Все началось с тупой боли в руках и ногах на одной из репетиций. Боль держалась в течение нескольких недель, и, проснувшись однажды утром, я обнаружил, что она распространилась на мои колени, бедра, локти, а потом на все мои суставы. Мне было так больно, что я не мог спать. Потом боль перешла в глазницы, и мне стало казаться, что моя голова вот-вот лопнет. За шесть месяцев мои руки и ноги увеличились вдвое, а через год я вырос на целую голову.
На все, происходящее со мной, в аббатстве смотрели с опаской, как на сгущающиеся на небе черные тучи.
— Грядут трудные времена, — однажды ночью сказал Николай, когда я зашел повидаться с ним в его келье.
Он считал, что мой голос скоро начнет ломаться и я больше не буду сопрано.
— Что толку говорить о неизбежном, — добавил он. — Возможно, ты будешь тенором, а может быть, басом.
Он надеялся, что благоволения Ульриха ко мне будет достаточно, чтобы найти какой-нибудь способ оставить меня в монастыре. Он полагал, что Штаудах не примет меня в послушники, поскольку я не имел богатого родителя, который покровительствовал бы мне, но аббат мог позволить мне полировать серебро, пока мой голос окончательно не сформируется.
— И тогда, — сказал Николай, — мы найдем тебе место получше, чтобы ты мог начать свою карьеру. — Он с важным видом кивнул: — Венецию, скорее всего.

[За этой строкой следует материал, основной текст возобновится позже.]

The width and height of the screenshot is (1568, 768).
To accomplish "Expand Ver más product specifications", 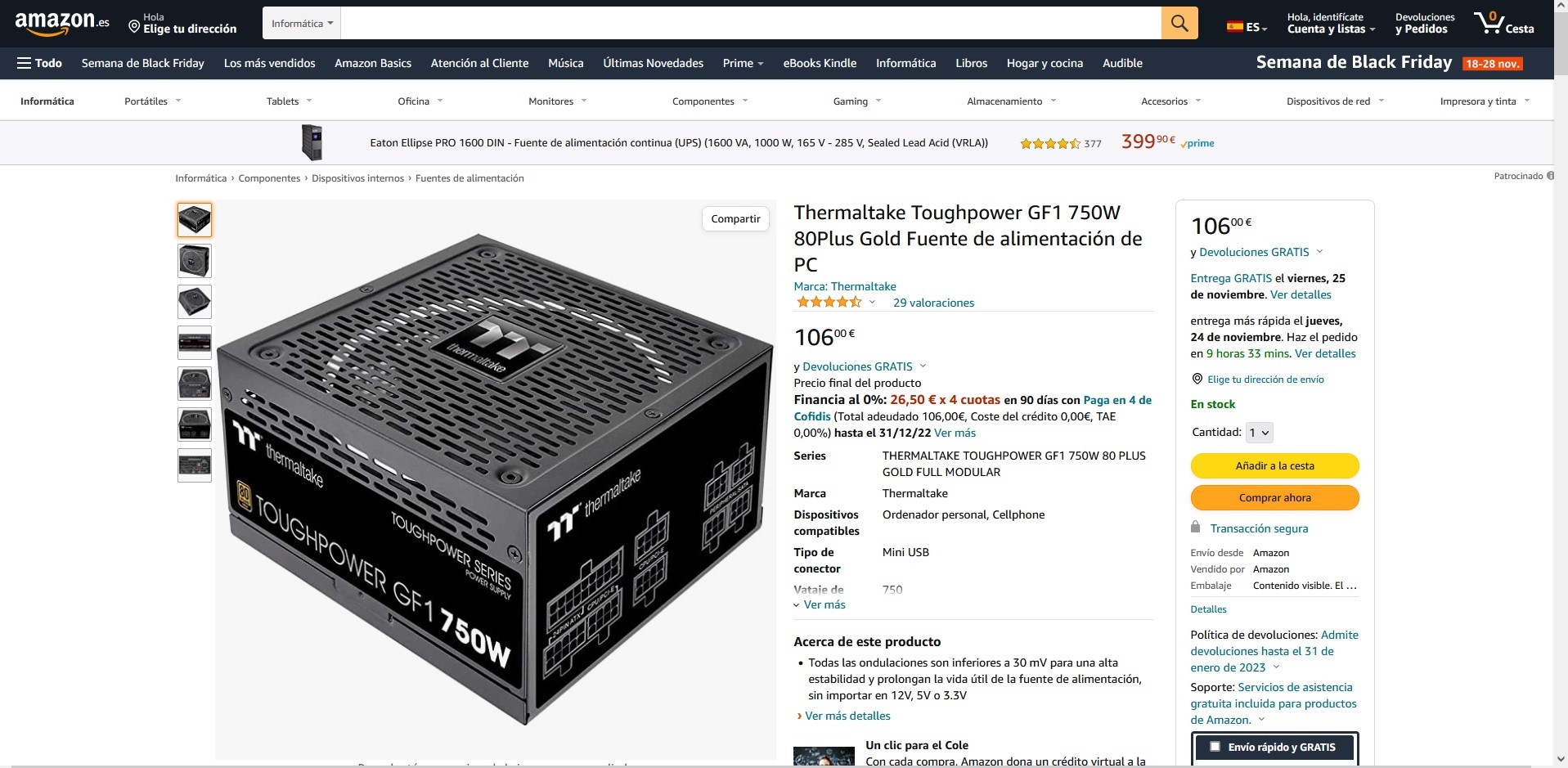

— Мою карьеру? — спросил я.
— Ведь ты же хочешь быть певцом, не так ли?
Я обдумал это.
— Как Бугатти?
— Ну, — ответил Николай, взглянув на погруженного в чтение Ремуса, — некоторым образом. Может быть, Штаудах отпустит меня, и мы отправимся с тобой гастролировать. Мы можем петь в лучших соборах Европы. — Николай взмахнул рукой, как будто все эти великолепные здания выстроились перед ним вдоль стены.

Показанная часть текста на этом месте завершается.